» **Exercise objective**:
Your reply must hold the lines from the one containing "Viewport: 504px width, 448px height." to the end of the entries, copied exactly, with pictures excluded.

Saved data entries
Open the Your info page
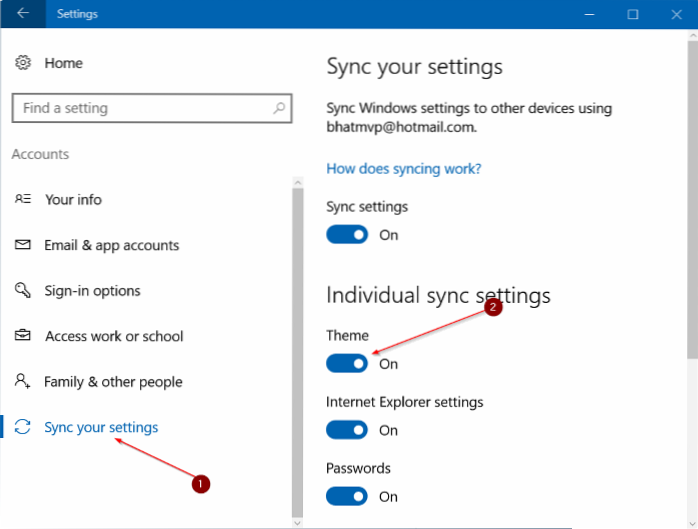Screen dimensions: 698x529 [73, 199]
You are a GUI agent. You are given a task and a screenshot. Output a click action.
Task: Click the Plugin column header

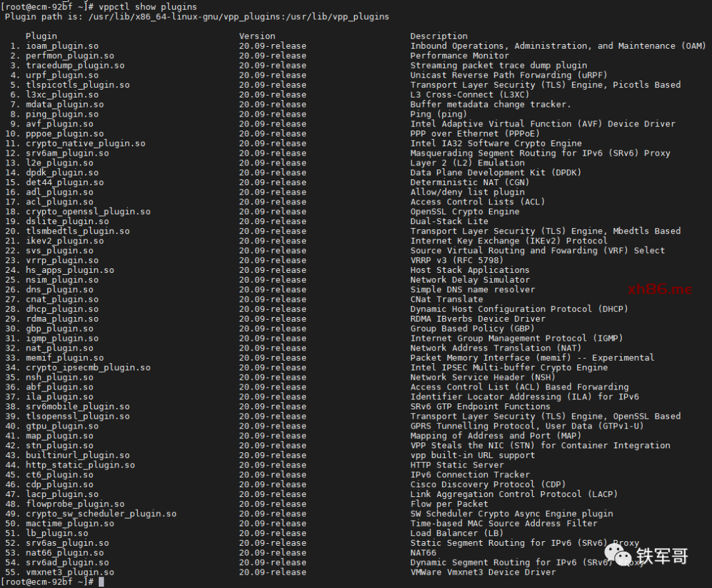tap(41, 36)
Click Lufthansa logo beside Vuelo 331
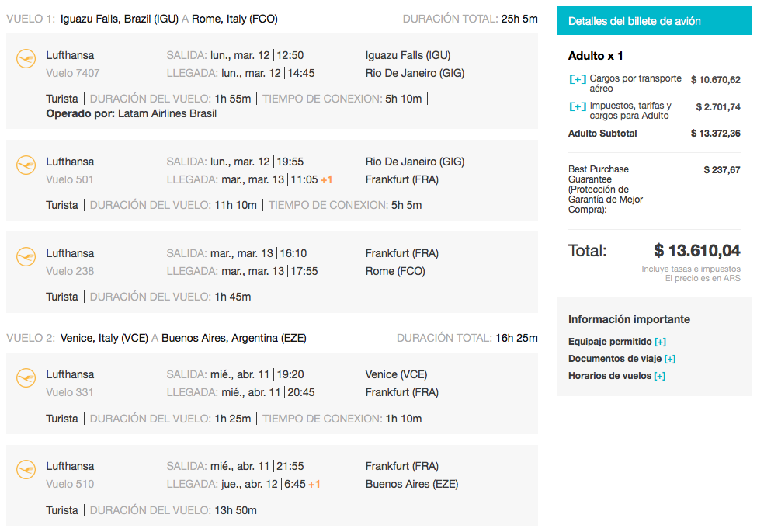Viewport: 757px width, 532px height. point(26,378)
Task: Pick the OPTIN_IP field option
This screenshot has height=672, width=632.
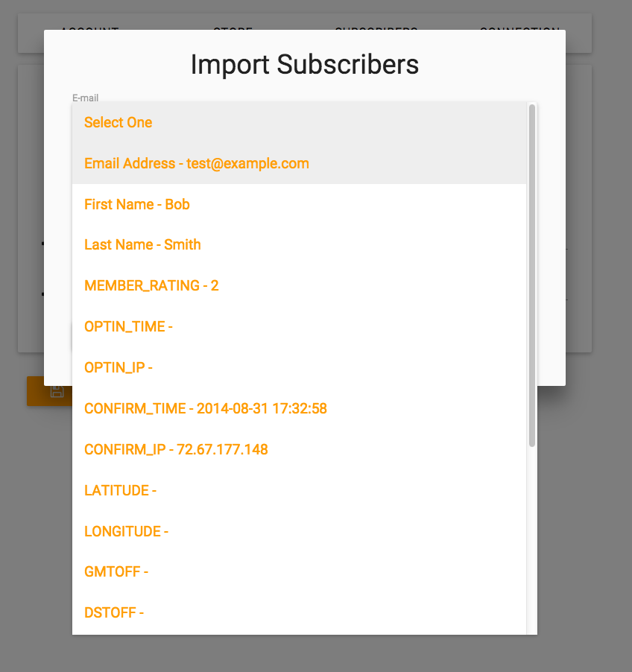Action: (x=119, y=367)
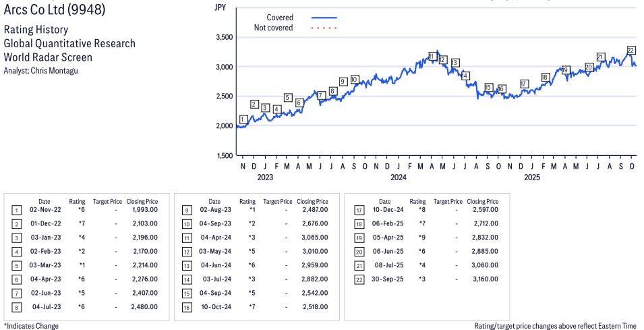Click the red dotted Not covered legend line

point(324,28)
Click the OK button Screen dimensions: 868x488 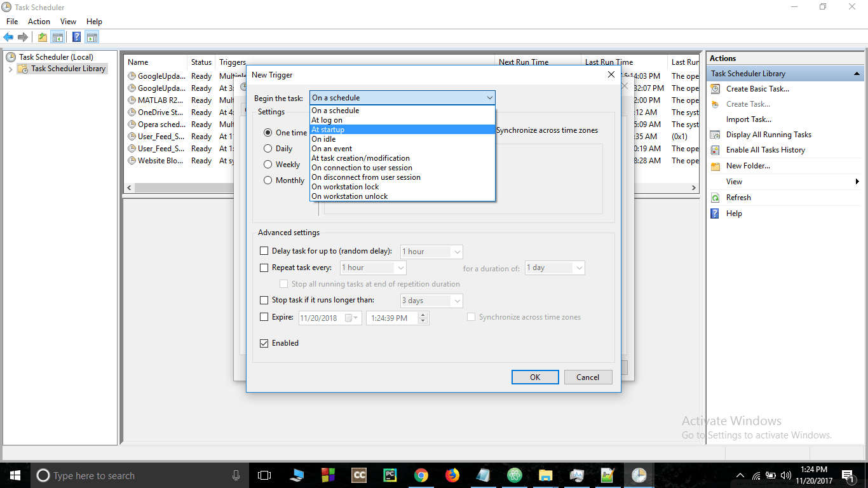pos(535,377)
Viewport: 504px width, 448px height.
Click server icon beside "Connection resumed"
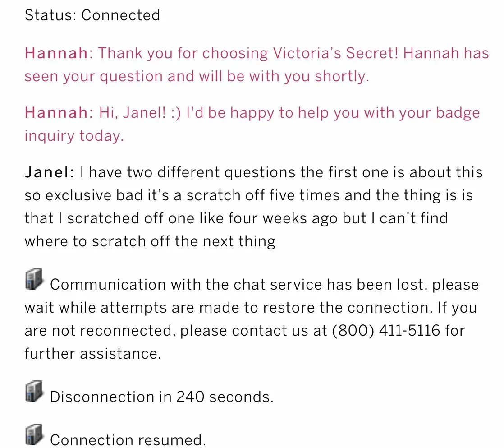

» **Output below**:
Viewport: 504px width, 448px height.
Click server icon beside "Connection resumed"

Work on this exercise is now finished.